Task item →
Across the entries below, work out how many lines contain "Select". Please give the number only.

Available records →

= = = =

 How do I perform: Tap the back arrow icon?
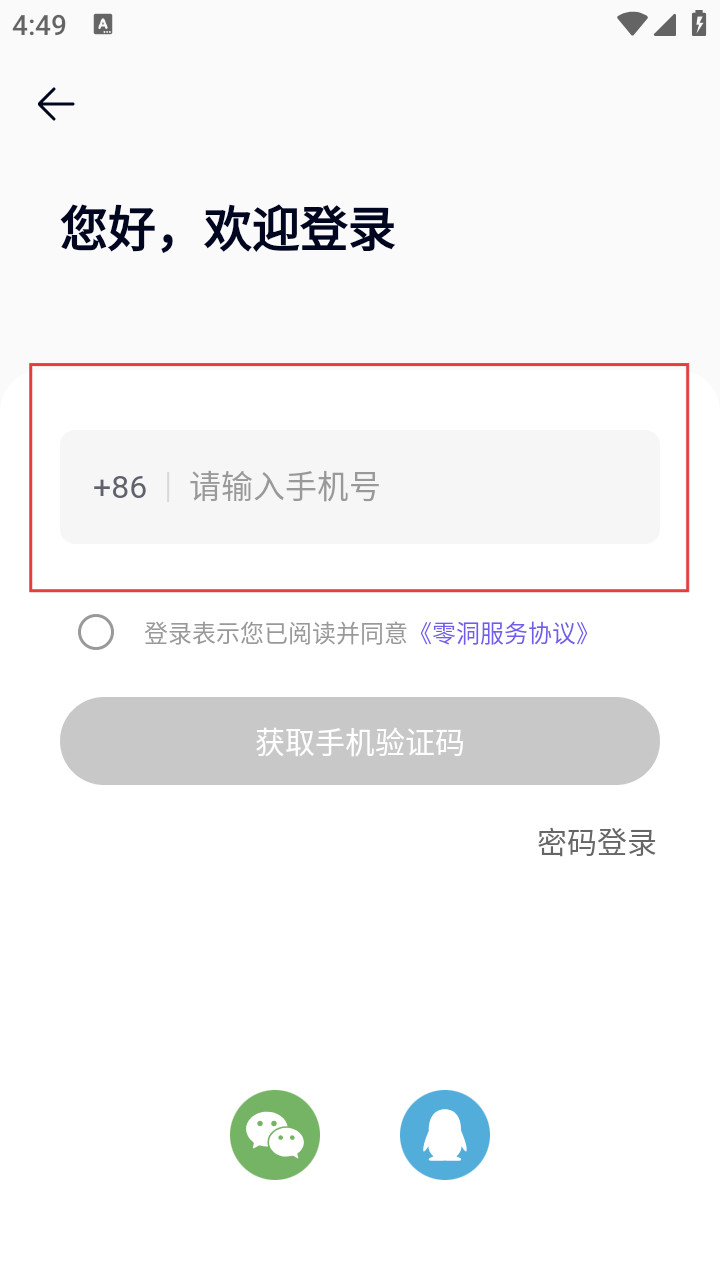point(56,104)
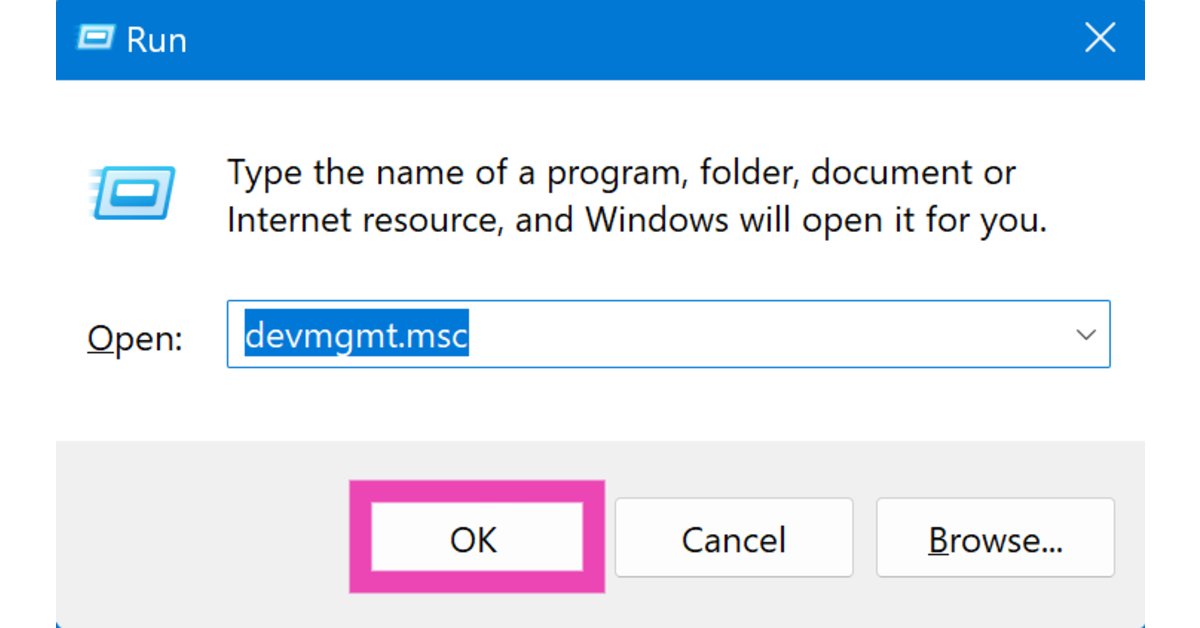1200x628 pixels.
Task: Click the "Open:" field label
Action: [x=135, y=338]
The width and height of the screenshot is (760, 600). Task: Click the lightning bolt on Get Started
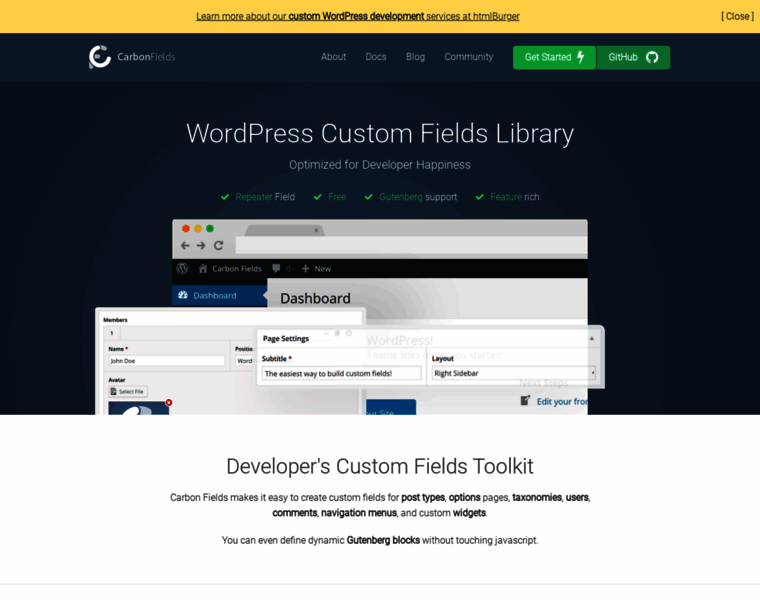(581, 57)
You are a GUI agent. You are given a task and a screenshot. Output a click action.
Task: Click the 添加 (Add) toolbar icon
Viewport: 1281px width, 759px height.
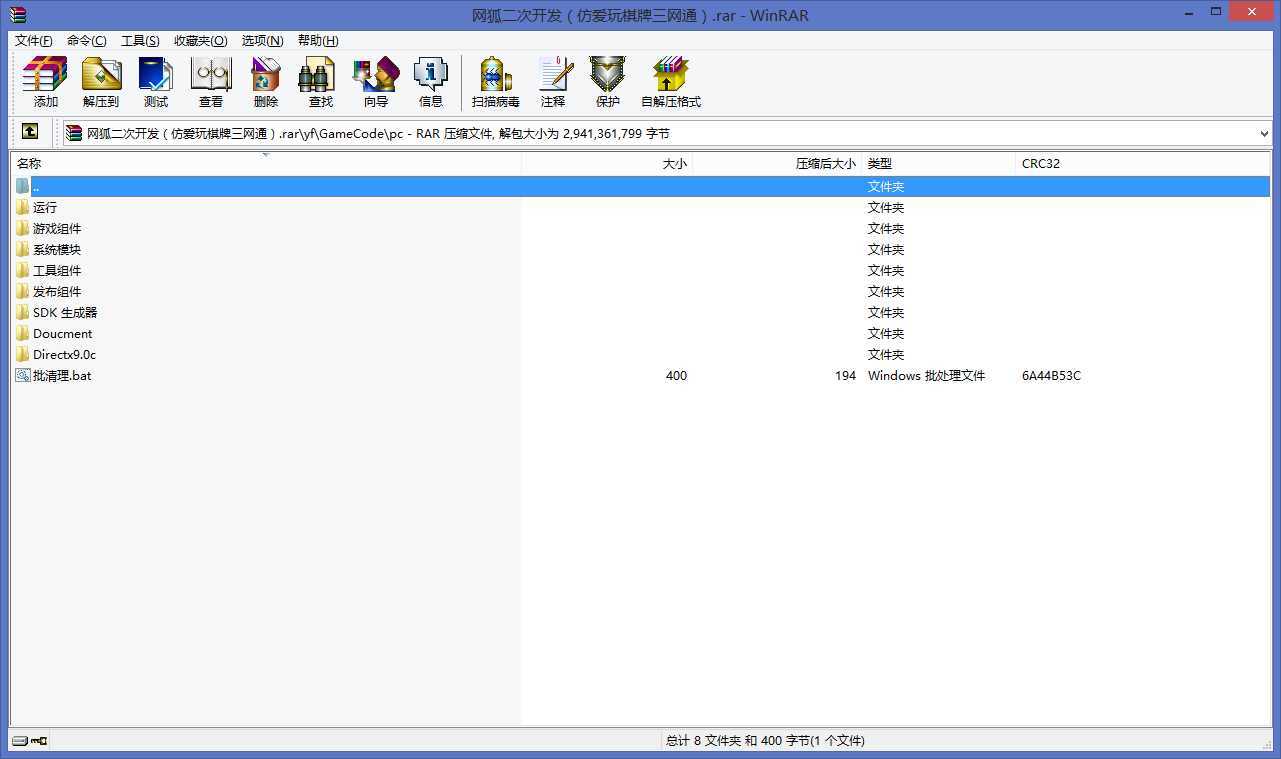45,81
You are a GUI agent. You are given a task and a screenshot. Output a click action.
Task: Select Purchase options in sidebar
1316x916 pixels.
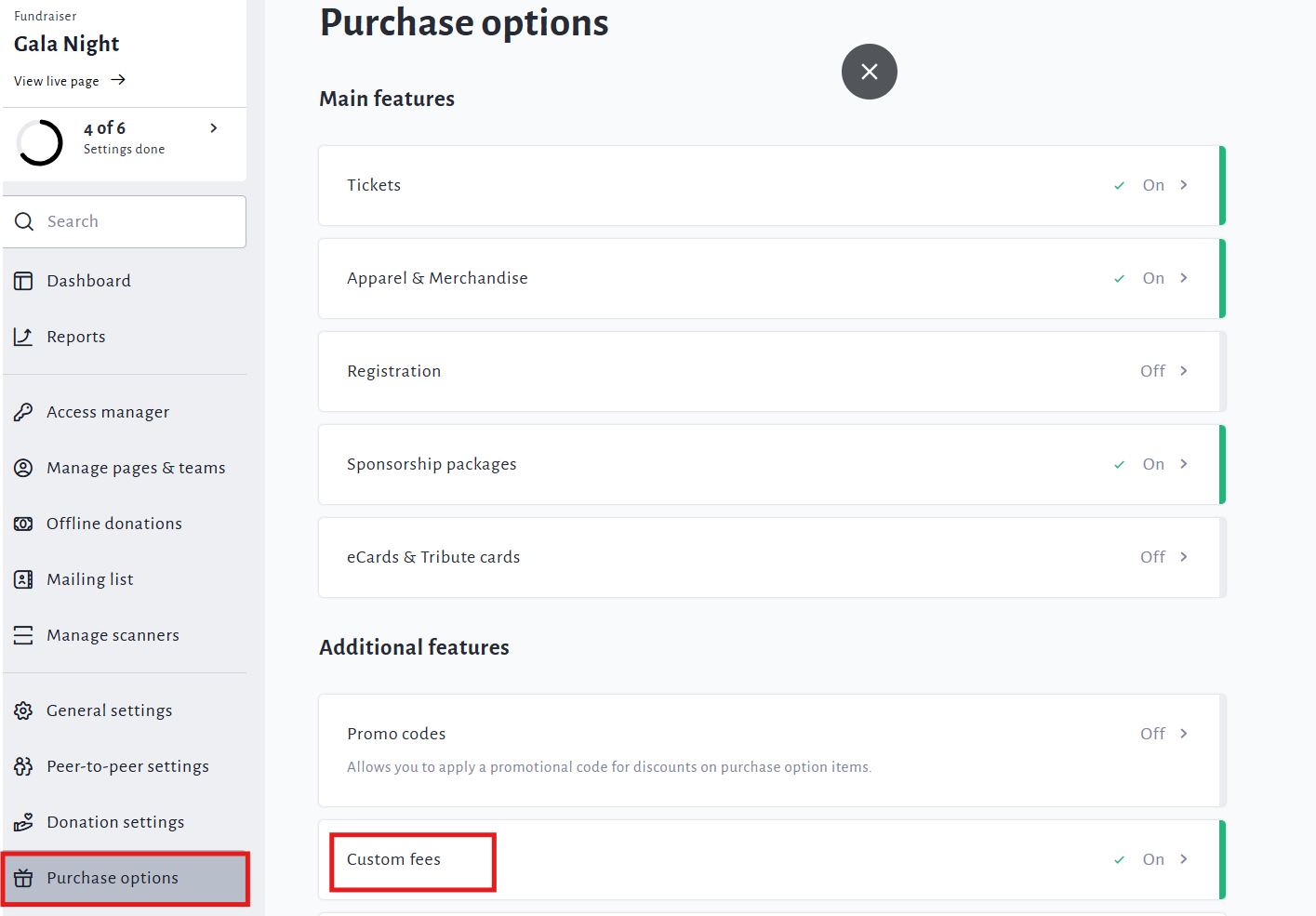pos(113,878)
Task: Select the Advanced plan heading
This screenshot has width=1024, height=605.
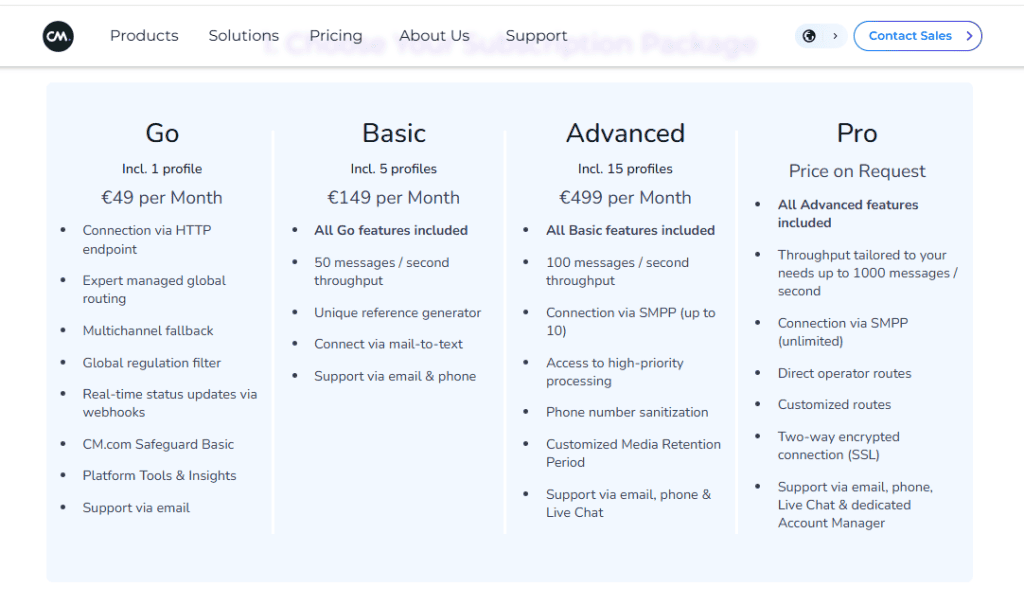Action: 625,133
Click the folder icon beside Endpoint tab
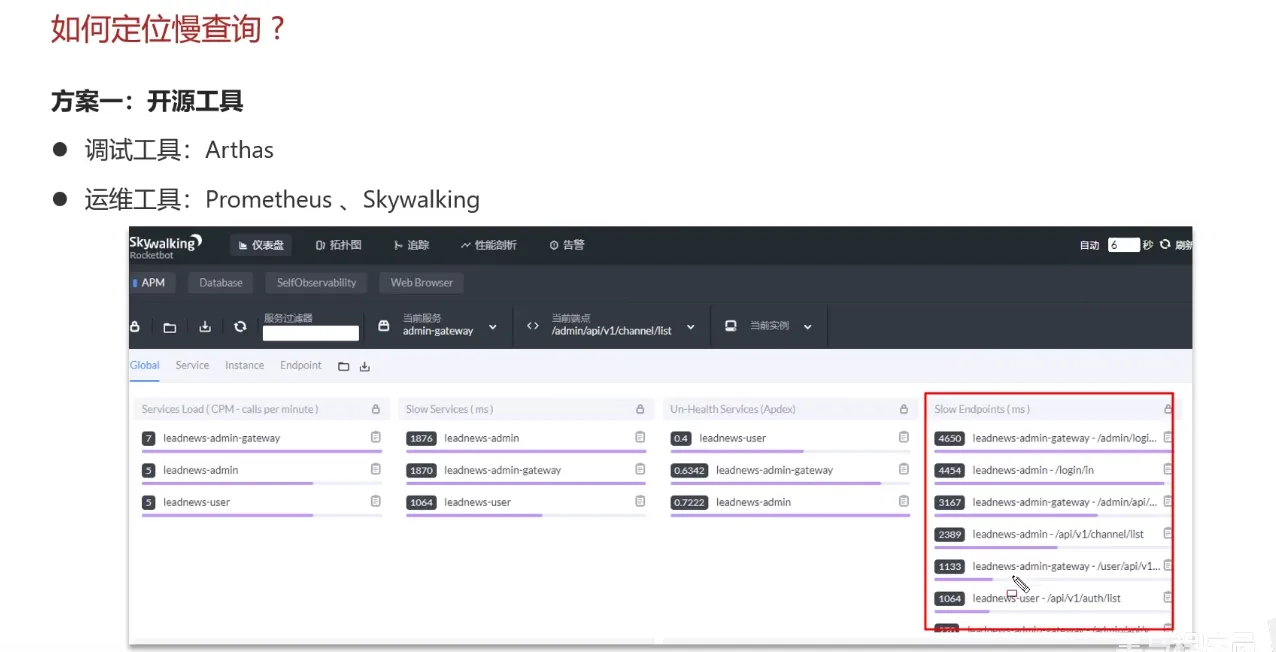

= = = =

Written answer →
2